» **Records contained in a dataset**:
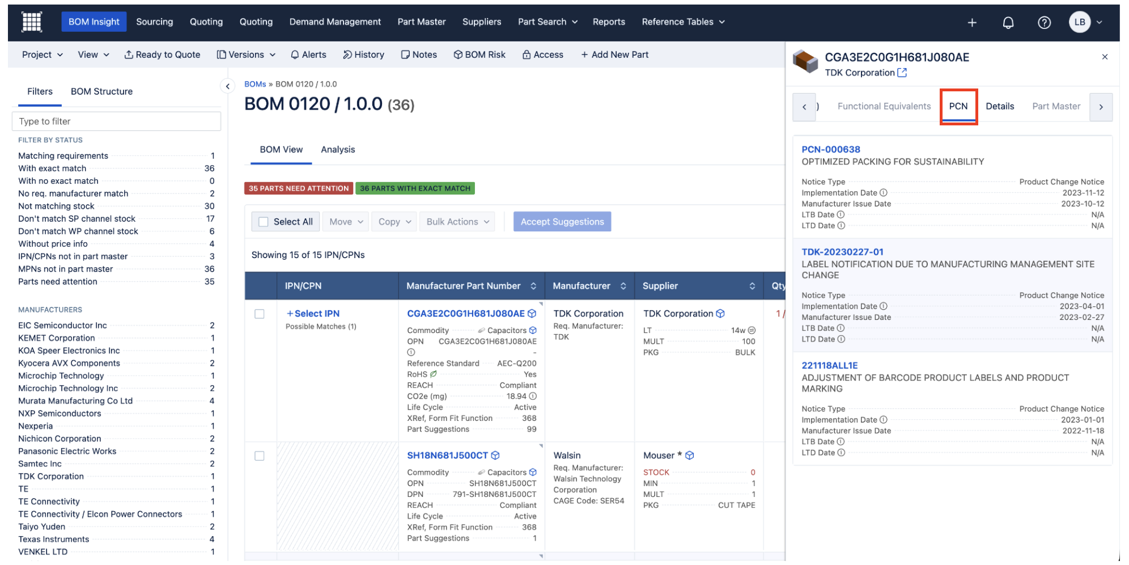Check the Select All checkbox
1129x565 pixels.
click(264, 222)
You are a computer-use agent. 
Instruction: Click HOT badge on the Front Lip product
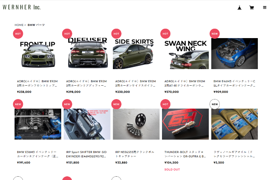18,34
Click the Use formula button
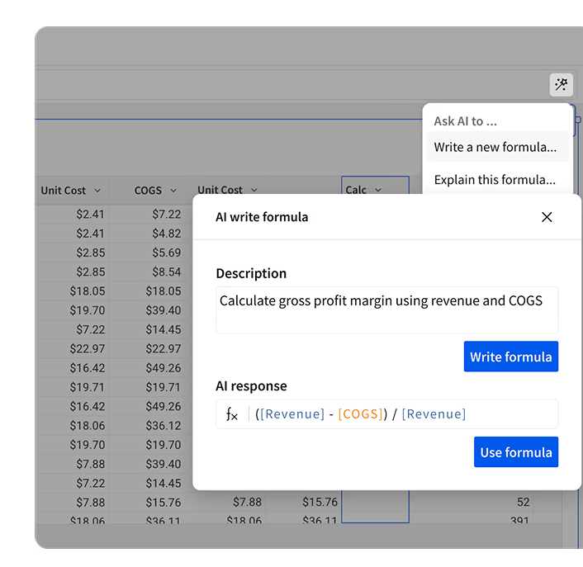This screenshot has height=567, width=583. [x=515, y=452]
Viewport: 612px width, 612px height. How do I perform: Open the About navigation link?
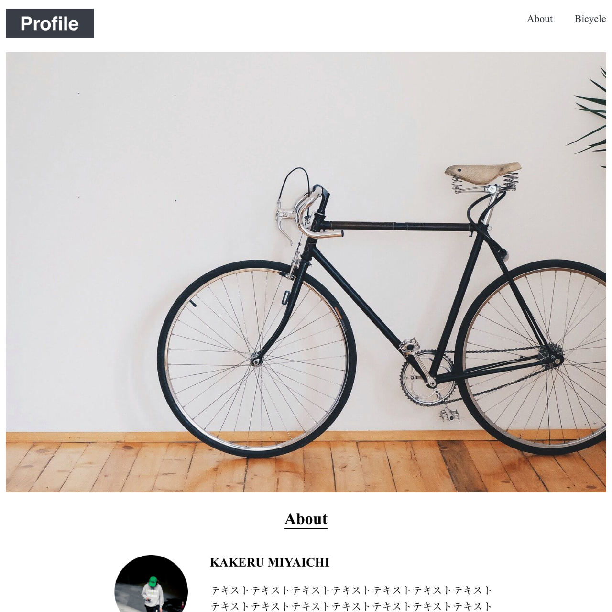point(539,19)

» **Task**: From the line that holds "Instruction: Click HOT" to the last line of the data, return those lines exactly and nothing else; both ends count, and pictures stay out.

» **Answer below**:
Instruction: Click HOT badge on the Front Lip product
18,34
Click the Use formula button
This screenshot has height=567, width=583. [x=515, y=452]
Viewport: 612px width, 612px height. How do I perform: Open the About navigation link?
point(539,19)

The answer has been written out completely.